You've been scanning real estate listings, looking at vacant lots and plots of land, and you are very tempted. The prices are so nice compared to parcels with homes on them, and you like the idea of a clean slate.
But wait. Before you dive in and find yourself in a mess, consider these five questions. They should help get you thinking about what you need to know before you buy a lot in any state.
5 Questions to Consider
How is the land zoned? When you buy a home in a residential neighborhood, taking over from the last owner, you can be pretty sure (although you should still check) that the plot is zoned for dwelling. But when you buy a bare plot, there are quite a lot of legal issues to consider, first and foremost zoning. Similarly, if you are going to start a business on a vacant lot, make sure commercial use is authorized. If you wish to live there too, check that the land is zoned for mixed use.
What will it cost to get utilities? Your lot's got nothing -- no plumbing or running water. How much money and time will you need to arrange for utilities and services? Look into the service prices in the area where you want to buy, as well as the process for connecting your property.
What kind of permits will be required to build? What restrictions exist? You are sure you can get cable now, but less certain you can build the structure you want. Speak to local authorities about permits for building and easements or restrictions on the land. Most contractors will be able to pull permits for you when they are working on a project.
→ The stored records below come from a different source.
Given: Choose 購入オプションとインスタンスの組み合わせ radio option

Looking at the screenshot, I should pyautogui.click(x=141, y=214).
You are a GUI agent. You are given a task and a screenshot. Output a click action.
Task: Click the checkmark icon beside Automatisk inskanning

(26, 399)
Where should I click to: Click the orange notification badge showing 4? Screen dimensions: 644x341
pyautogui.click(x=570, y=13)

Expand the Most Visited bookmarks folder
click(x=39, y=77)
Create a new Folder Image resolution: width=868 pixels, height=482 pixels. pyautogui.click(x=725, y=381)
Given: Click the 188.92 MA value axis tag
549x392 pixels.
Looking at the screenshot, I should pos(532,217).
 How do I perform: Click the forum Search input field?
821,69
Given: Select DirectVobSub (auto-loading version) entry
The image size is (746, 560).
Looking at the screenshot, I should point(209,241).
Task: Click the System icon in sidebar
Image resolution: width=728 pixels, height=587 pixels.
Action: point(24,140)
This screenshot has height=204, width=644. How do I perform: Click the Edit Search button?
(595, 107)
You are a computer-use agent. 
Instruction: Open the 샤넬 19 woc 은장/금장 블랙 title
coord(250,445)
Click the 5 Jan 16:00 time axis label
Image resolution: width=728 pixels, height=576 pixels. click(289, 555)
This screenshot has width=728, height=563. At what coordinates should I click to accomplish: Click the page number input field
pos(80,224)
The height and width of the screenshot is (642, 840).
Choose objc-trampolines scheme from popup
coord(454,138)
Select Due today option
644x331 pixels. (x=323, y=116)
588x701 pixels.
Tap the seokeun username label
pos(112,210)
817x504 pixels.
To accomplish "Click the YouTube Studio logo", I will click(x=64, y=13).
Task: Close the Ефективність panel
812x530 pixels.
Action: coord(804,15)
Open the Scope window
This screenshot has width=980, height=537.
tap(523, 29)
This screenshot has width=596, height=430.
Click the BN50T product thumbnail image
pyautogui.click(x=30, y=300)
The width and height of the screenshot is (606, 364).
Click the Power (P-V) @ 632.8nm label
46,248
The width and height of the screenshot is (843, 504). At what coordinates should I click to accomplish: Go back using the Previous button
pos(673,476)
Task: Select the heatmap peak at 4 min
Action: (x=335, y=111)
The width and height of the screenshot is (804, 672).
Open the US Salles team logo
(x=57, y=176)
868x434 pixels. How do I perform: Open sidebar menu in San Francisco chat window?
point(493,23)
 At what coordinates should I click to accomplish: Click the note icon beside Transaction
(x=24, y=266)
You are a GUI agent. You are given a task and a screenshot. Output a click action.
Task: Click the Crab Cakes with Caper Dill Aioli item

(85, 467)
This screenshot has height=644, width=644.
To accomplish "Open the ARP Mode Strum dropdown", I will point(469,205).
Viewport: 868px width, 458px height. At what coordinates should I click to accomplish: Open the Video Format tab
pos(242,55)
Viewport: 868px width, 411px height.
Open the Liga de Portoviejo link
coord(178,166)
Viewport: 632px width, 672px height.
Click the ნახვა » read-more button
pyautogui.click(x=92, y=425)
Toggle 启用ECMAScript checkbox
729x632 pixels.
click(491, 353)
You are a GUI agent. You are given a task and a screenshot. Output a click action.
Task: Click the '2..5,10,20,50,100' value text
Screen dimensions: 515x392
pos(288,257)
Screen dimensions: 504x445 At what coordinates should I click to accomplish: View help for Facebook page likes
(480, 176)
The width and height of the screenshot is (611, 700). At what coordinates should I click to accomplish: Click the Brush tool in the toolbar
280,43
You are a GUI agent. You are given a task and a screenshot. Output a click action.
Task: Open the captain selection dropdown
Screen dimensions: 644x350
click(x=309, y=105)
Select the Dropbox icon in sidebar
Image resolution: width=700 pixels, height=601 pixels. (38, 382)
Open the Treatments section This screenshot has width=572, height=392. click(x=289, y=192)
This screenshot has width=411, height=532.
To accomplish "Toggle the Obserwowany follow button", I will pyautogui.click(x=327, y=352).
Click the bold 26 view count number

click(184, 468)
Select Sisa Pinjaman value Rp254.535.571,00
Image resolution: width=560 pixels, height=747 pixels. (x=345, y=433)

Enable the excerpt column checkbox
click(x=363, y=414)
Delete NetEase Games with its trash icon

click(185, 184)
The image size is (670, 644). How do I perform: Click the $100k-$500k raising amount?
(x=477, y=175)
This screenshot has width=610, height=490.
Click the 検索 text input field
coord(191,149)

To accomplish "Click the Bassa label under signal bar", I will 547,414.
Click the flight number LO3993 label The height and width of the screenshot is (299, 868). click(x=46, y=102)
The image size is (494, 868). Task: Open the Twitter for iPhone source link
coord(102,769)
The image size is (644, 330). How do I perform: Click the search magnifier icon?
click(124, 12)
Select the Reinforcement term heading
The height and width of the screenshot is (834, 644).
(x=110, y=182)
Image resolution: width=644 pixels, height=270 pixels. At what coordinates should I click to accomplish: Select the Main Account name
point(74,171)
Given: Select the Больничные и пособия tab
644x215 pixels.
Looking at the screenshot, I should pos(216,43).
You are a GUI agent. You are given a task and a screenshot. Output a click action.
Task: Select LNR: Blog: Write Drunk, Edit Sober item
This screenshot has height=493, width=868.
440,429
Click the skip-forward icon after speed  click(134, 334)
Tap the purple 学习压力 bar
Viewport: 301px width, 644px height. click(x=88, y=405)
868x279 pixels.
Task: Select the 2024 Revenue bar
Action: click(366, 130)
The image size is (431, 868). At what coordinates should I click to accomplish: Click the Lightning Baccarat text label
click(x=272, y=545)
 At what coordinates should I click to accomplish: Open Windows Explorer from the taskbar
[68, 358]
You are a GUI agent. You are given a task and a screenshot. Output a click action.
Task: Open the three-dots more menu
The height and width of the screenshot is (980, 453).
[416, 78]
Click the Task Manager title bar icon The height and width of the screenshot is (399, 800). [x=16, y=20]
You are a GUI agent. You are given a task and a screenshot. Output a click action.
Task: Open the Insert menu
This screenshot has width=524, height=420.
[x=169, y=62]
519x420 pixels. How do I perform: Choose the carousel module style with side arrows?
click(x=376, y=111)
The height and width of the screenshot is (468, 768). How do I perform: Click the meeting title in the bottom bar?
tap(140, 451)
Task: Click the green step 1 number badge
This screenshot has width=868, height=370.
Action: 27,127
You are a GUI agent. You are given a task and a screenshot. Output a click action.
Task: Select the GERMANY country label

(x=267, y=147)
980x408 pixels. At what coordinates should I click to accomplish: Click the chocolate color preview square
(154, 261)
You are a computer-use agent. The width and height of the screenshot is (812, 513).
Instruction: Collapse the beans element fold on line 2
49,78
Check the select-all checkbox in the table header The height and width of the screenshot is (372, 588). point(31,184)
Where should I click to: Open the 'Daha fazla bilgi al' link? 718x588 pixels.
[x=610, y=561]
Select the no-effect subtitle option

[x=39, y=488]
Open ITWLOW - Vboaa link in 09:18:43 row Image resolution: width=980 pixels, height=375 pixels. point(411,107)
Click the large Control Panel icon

But be informed beforehand. Don't wait until after you buy your acreage to learn what's involved in constructing or that a neighbor has some kind of an arrangement that involves your prospective property.
Are there alternatives? You may find that a compromise is ideal. Perhaps you buy a plot with some decrepit shacks on it but all the basics covered, like the aforementioned zoning and utility issues. At that point, you reduce the expense and anxiety associated with a vacant parcel and start building your dream home around existing hookups.
Will you face financing issues? Banks are likely to be less eager to finance the purchase of a bare plot than a developed property. If you need to borrow most of the money for your purchase and can't move into the new place for a while, for example, that makes your mortgage less attractive than the more standard arrangement. But don't despair, and do revisit option 4, above, for potential alternatives or a middle path.
Consult With Counsel
You absolutely should talk to a local lawyer before investing in a plot. A real estate attorney will be able to advise you on applicable issues in your area and guide you to a decision that will work. Get help.